Tuesday 15 March 2016

Making Sukumo / Composting Indigo Leaves


Three straw bags bursting full of indigo leaves have fermented in straw bags under wheat straw and oak leaves for two months now. I'm back from Sri Lanka and back to work. It was time to mix up the fermenting leaves and make sure they haven't rotted but composted just the right amount.

We dug them out from their cozy home in the fermentation box and combined them together into one straw mat. The fermentation was not even. There were dry areas and wet areas. We hand shredded and remixed all the 80% composted blue ammonia strength indigo muck and packed it tightly into a new straw mat for the final week of fermentation. Looks like it will be another good 20kg of fermented sukumo Japanese indigo. It will be fermented again in the indigo vats this summer and be used to dye.  (Yes, that is Kate Marshall from Australia visiting for a few days! Great timing Kate!)

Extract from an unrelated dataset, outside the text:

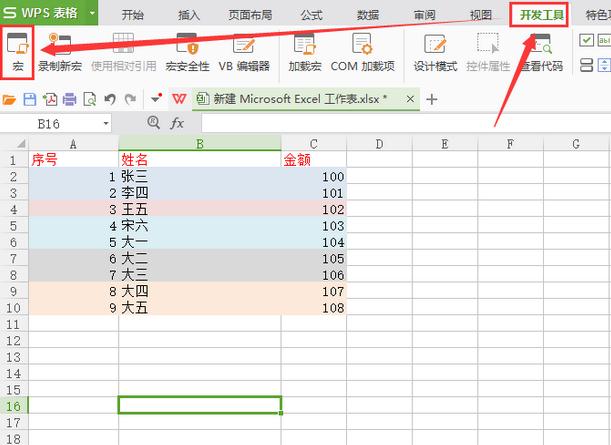Click the save disk icon
This screenshot has height=445, width=611.
(x=30, y=99)
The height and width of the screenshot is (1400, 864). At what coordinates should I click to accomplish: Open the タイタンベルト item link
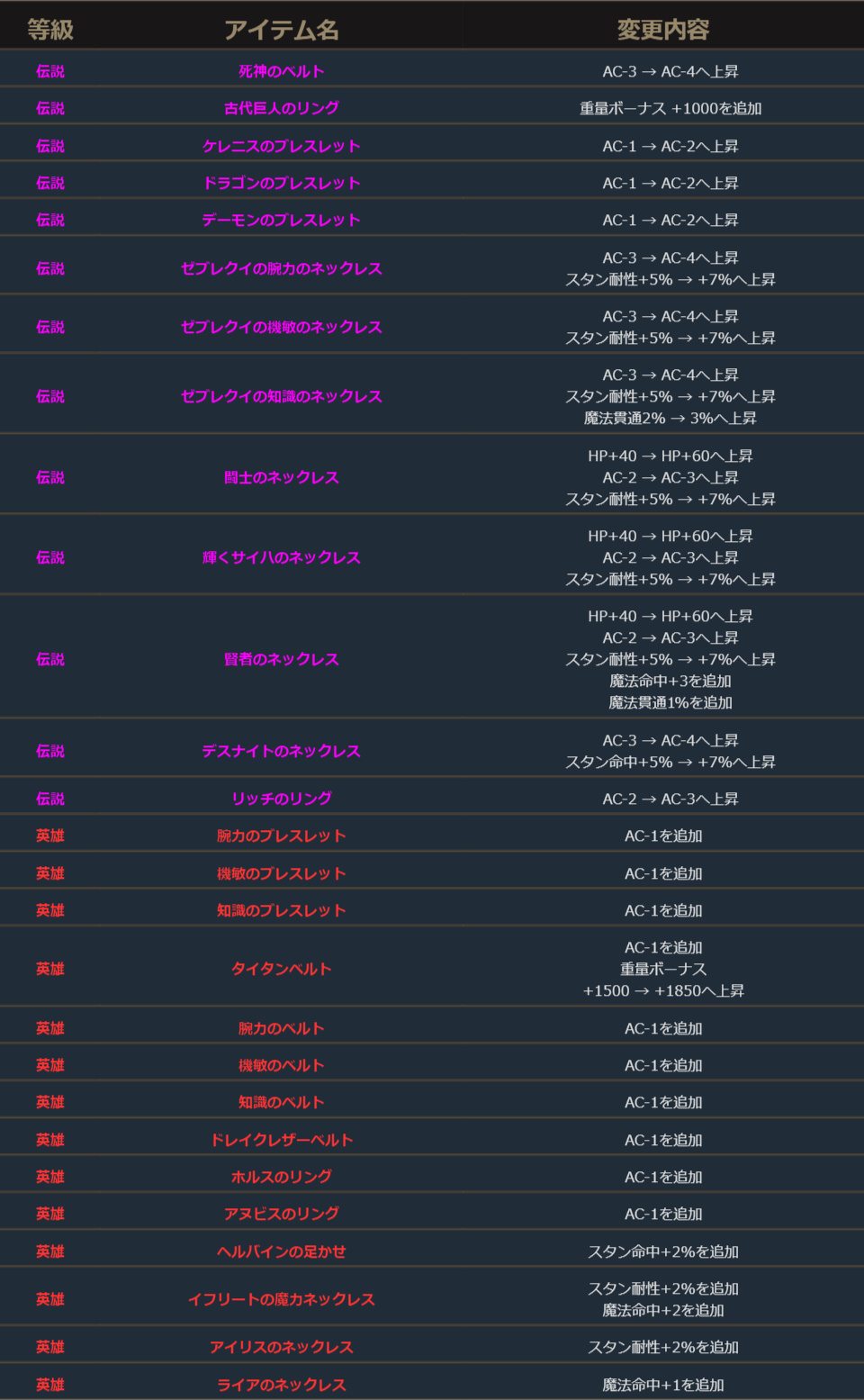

We are packing it in tightly and quickly to get it back in the fermentation box. A single fly laying eggs in it and we will get small maggots. Yuck. 


And finally some heavy grindstones placed on top to keep the oxygen out and the compost compressed.


It was warm enough for Ogata san to do some indigo dyeing. She has been stitching and working on this piece for a month or so.




2 comments:

  1. all that hard work in one little pile of compost, amazing! great to see Ogata-san still working hard.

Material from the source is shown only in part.